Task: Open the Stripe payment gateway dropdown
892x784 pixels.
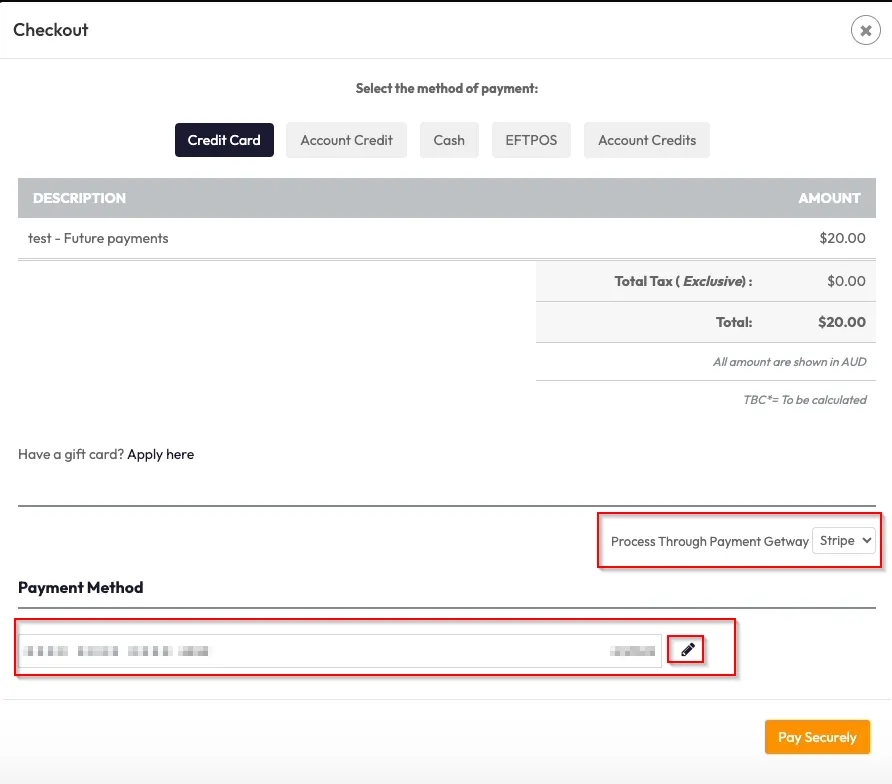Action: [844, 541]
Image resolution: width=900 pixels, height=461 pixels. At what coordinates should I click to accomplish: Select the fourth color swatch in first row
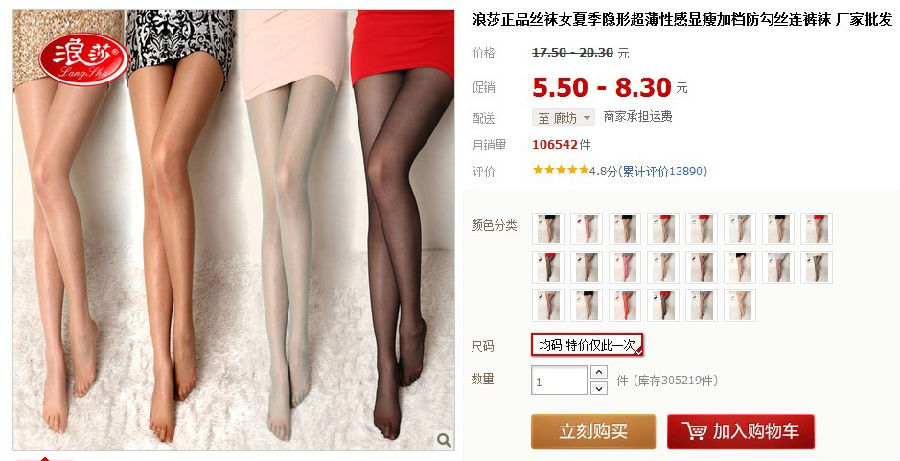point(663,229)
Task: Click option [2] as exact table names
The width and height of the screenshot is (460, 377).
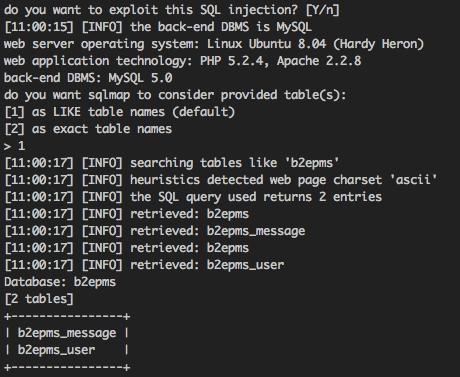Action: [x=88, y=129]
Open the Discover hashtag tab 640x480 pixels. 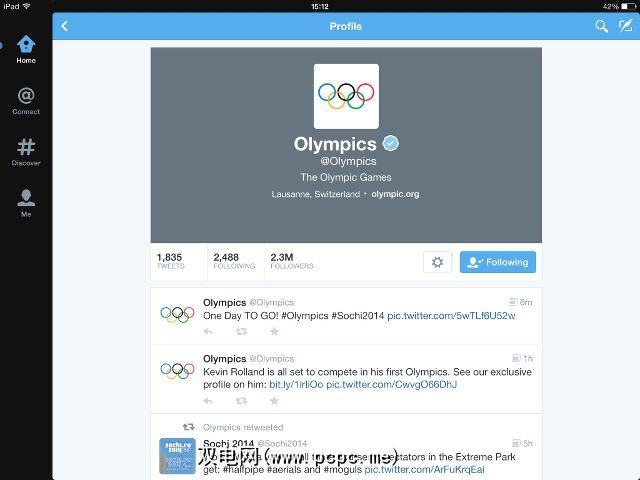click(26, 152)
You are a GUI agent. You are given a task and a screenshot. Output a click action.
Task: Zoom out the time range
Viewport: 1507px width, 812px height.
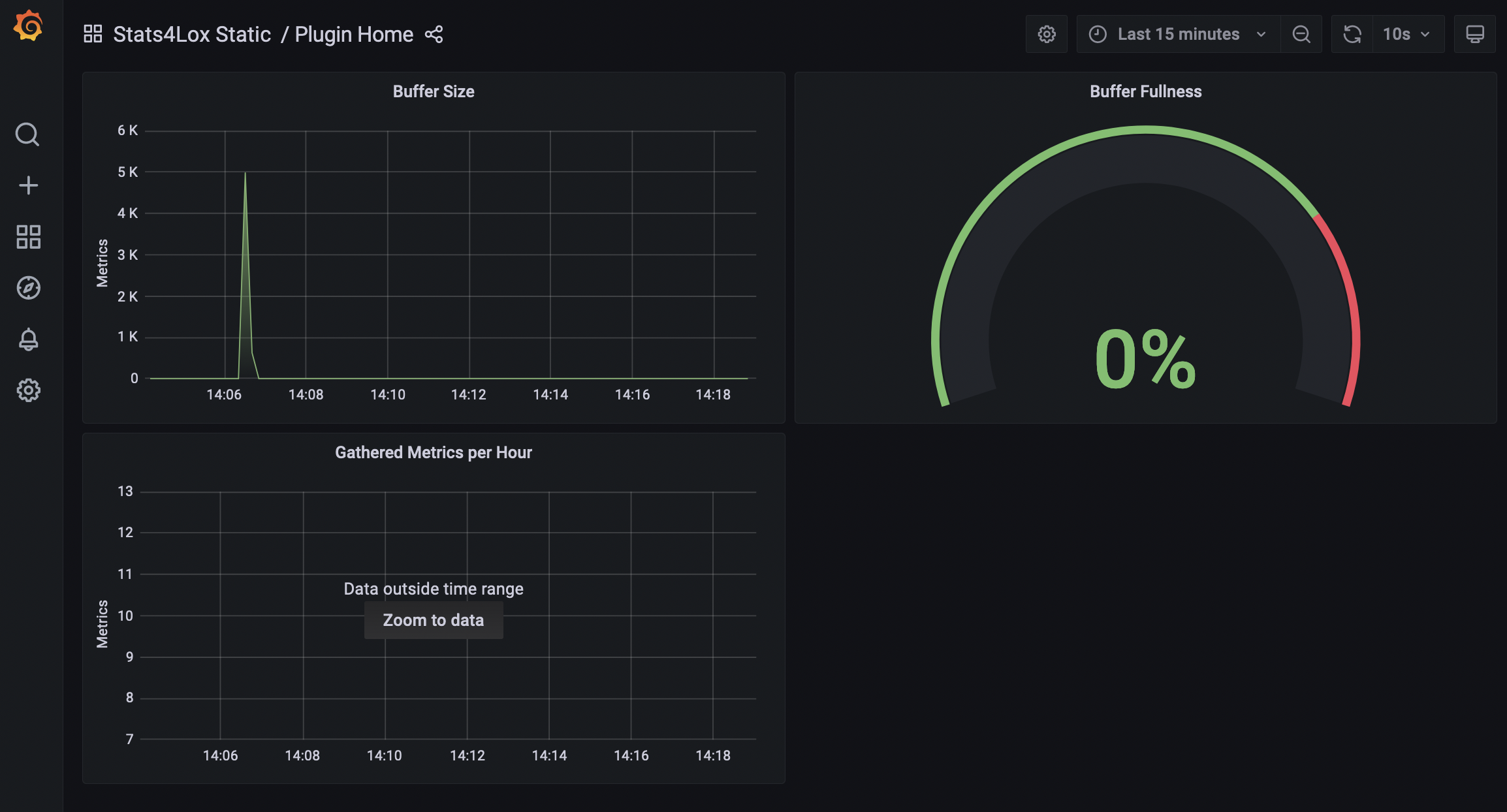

**INSTRUCTION**.
Starting at the line that contains "You are a GUI" and running through the end of the items, write those lines again with "Zoom out" swapped for "Zoom in" and everything else unchanged. Leave the pictures out.

**RESPONSE TO THE EXERCISE**.
You are a GUI agent. You are given a task and a screenshot. Output a click action.
Task: Zoom in the time range
Viewport: 1507px width, 812px height.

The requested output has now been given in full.